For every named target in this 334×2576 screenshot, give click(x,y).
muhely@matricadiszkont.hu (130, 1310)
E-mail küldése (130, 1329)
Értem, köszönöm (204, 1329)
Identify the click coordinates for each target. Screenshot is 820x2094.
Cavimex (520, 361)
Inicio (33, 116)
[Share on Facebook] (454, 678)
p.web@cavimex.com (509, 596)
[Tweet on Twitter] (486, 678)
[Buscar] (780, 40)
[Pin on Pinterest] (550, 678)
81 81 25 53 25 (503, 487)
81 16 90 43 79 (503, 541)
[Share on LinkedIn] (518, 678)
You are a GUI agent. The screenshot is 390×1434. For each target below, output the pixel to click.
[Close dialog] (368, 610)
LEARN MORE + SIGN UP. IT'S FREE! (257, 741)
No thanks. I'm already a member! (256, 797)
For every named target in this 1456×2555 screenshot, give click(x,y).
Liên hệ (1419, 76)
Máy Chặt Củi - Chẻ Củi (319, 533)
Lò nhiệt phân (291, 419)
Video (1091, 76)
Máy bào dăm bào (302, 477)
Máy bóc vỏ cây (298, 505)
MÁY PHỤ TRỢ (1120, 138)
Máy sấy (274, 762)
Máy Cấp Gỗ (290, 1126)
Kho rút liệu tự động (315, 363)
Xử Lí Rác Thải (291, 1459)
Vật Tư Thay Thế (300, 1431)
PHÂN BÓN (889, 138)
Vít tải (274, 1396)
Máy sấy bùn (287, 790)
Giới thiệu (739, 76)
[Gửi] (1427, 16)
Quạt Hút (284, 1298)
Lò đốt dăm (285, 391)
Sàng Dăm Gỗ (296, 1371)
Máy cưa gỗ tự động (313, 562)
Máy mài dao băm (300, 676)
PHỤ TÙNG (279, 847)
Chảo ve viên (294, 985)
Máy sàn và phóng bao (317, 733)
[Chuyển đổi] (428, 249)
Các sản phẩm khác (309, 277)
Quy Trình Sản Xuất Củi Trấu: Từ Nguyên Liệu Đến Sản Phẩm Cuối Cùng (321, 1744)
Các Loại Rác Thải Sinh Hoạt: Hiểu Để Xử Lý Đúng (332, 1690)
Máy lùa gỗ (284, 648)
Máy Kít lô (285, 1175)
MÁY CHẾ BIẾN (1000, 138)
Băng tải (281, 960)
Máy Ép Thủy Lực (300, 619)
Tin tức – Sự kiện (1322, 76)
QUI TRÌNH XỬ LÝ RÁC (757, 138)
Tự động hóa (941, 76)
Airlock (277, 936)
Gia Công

---

* _What the task requires_
Lines from the one containing "Máy cưa gỗ tự động (313, 562)" through the final line of the entries above are to be output exactly; omit all others.

* _Reply_
Máy cưa gỗ tự động (313, 562)
Máy mài dao băm (300, 676)
PHỤ TÙNG (279, 847)
Chảo ve viên (294, 985)
Máy sàn và phóng bao (317, 733)
[Chuyển đổi] (428, 249)
Các sản phẩm khác (309, 277)
Quy Trình Sản Xuất Củi Trấu: Từ Nguyên Liệu Đến Sản Phẩm Cuối Cùng (321, 1744)
Các Loại Rác Thải Sinh Hoạt: Hiểu Để Xử Lý Đúng (332, 1690)
Máy lùa gỗ (284, 648)
Máy Kít lô (285, 1175)
MÁY CHẾ BIẾN (1000, 138)
Băng tải (281, 960)
Máy Ép Thủy Lực (300, 619)
Tin tức – Sự kiện (1322, 76)
QUI TRÌNH XỬ LÝ RÁC (757, 138)
Tự động hóa (941, 76)
Airlock (277, 936)
Gia Công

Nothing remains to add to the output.